What the task asks -
For the data below, restate word for word only the lines from the line containing "Task: Open Nanfa Dashe's tagged profile" through the line containing "The width and", both ends included.

Provided records -
BEGIN

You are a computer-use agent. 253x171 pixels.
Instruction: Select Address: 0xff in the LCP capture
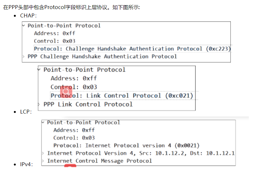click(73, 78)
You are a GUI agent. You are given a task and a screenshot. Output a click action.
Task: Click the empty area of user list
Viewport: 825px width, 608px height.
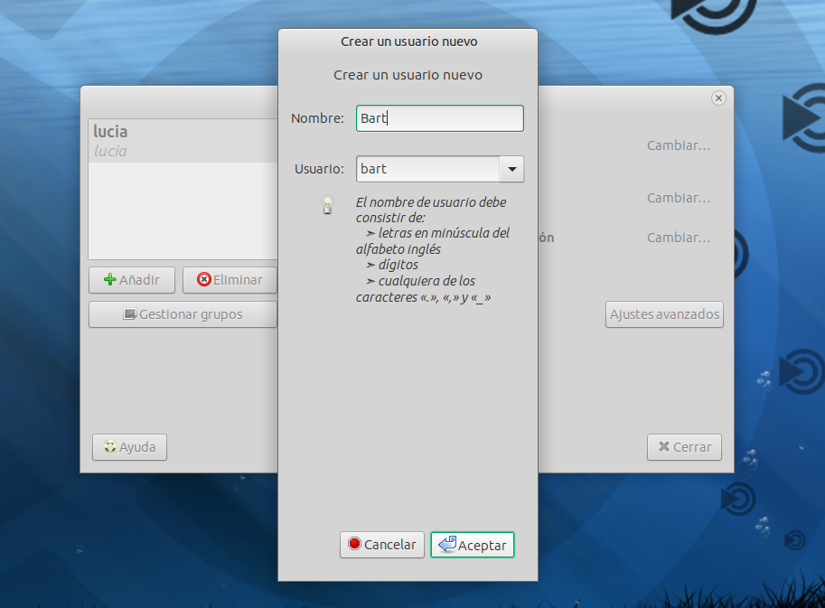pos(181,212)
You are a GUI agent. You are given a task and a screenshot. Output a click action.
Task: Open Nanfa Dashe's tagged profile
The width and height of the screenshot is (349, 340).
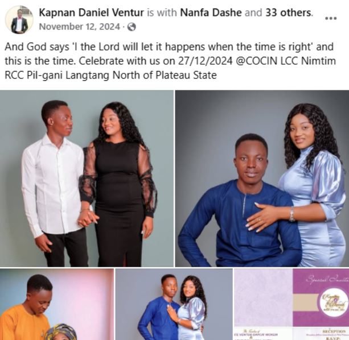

END
BEGIN

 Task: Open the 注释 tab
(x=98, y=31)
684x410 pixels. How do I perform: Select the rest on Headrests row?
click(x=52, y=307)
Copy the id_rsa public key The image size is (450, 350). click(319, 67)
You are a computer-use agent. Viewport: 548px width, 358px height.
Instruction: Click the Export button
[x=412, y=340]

END

Problem solution -
Task: Open Nanfa Dashe's tagged profile
The width and height of the screenshot is (349, 340).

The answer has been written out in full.